A l’aide des archives du journal Le Monde, Atabula dresse une évolution du guide Michelin vu par les différents critiques gastronomiques du quotidien à travers les âges.


 1949« Une carte indiquant les fromages particuliers à chaque région et la meilleure époque pour les déguster, c’est un complément utile à la ‘carte des bons vins’ devenue maintenant traditionnelle. Deux petites cartes faciliteront le choix des menus et l’achat de produits régionaux difficiles à trouver ailleurs qu’au lieu d’origine »


1953 – « Aujourd’hui le Guide est vendu, mais il n’est avantageux pour la maison Michelin que grâce à la publicité indirecte qu’il lui assure. Cette année son déficit net est de l’ordre de 20 millions. Pourtant son prix a été ramené à 750 francs contre 850 l’année dernière. Son tirage, qui était jusqu’en 1949 de 100 000 exemplaires, a été porté depuis 1950 à 200 000, et il est toujours rapidement épuisé. Il est d’ailleurs inférieur à la demande afin qu’il n’y ait pas d’invendus »

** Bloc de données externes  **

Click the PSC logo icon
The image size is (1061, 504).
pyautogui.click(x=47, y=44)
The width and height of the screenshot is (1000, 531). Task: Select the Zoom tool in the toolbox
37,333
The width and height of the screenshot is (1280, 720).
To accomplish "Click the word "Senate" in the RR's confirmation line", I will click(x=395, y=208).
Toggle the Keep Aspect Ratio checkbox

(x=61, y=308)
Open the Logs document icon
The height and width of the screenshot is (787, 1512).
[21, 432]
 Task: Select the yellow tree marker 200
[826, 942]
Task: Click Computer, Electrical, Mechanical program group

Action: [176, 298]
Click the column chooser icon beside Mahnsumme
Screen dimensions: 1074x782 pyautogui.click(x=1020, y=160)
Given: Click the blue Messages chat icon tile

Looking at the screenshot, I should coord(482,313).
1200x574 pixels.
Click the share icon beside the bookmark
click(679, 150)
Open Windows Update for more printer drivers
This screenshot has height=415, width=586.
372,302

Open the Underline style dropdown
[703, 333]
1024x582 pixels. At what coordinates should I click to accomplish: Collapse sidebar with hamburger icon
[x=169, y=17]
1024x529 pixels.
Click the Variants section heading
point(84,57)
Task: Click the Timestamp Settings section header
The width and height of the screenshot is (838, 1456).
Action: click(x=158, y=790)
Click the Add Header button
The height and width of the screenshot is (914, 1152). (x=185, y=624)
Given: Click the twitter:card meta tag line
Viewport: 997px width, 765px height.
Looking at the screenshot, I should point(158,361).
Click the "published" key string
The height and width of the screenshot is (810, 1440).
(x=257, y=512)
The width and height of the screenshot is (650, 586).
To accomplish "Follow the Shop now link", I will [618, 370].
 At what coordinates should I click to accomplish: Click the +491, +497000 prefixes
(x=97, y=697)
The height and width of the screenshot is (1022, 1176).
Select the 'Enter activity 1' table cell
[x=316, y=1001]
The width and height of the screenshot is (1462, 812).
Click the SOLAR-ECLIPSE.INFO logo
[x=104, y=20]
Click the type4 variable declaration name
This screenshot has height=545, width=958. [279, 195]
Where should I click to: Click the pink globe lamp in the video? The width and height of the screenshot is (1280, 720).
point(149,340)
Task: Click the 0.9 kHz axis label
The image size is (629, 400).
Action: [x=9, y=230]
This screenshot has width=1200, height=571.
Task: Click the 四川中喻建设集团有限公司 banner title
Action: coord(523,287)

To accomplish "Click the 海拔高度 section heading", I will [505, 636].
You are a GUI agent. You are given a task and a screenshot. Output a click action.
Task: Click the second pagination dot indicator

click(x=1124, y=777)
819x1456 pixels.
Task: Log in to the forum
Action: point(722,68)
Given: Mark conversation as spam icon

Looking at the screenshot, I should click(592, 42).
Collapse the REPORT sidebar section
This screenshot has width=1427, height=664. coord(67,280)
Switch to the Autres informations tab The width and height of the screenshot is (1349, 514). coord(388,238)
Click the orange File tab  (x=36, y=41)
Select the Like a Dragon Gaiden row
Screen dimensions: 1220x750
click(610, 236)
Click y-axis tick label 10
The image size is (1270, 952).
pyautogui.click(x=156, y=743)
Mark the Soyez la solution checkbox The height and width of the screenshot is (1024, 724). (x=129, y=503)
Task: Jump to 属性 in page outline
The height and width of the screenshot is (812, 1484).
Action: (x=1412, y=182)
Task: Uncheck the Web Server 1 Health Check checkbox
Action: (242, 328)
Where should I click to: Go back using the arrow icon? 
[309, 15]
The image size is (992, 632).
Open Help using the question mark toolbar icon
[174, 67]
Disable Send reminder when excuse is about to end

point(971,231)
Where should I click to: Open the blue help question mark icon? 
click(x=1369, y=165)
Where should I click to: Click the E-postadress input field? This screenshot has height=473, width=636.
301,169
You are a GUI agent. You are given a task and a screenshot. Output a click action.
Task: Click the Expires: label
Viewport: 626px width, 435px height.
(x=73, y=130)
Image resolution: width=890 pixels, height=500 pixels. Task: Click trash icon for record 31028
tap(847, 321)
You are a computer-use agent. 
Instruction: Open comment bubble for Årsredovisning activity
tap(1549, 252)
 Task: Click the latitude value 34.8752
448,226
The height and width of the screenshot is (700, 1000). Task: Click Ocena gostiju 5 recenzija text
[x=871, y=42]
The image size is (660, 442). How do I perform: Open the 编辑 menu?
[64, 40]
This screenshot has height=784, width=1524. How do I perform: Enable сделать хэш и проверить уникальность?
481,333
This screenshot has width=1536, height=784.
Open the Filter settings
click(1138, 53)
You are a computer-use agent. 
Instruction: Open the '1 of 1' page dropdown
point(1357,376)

« La curiosité du public s’est naturellement portée vers ceux que l’on a appelés lyriquement « les semeurs d’étoiles » et qui ont pour tâche de vérifier ou de signaler, en parcourant la France du 1er janvier au 31 décembre, la valeur gastronomique des établissements. Ils sont au nombre de six. L’un d’eux, M. Gabriel Coudrais, a pris récemment sa retraite après trente-cinq années de services ininterrompus. Le doyen actuel est âgé de quarante-cinq ans »

« Les six spécialistes se rendent dans les hôtels anciens ou nouveaux, déjeunent, dînent et séjournent comme des clients ordinaires. Ils se font connaître après avoir réglé la note, ce qui leur permet de visiter de fond en comble les installations de l’établissement. Car leur compétence n’est pas exclusivement gastronomique. En ce qui concerne le restaurant, ils doivent remplir chaque fois un questionnaire minutieux qui comprend une vingtaine d’éléments. Non seulement chaque plat est noté (en fonction de son abondance et de sa qualité) mais aussi les « à-côtés », c’est-à-dire la manière dont on est servi, le cadre, les accessoires du repas, l’amabilité du patron la présentation du garçon, etc. Ces appréciations tendent moins à vérifier la catégorie du restaurant qu’à signaler ses mérites particuliers. C’est ainsi qu’une étoile peut être attribuée à l’un d’eux, quelle que soit sa catégorie, s’il procure à ses clients une table supérieure à la moyenne exigée. Le repas le plus simple est jugé sur une petite entrée, un plat du jour, un dessert, une petite bouteille de vin et le café. Une grande et excellente table peut se voir refuser les trois étoiles si le service ne comporte pas assez de raffinement : verres fins, fleurs, etc »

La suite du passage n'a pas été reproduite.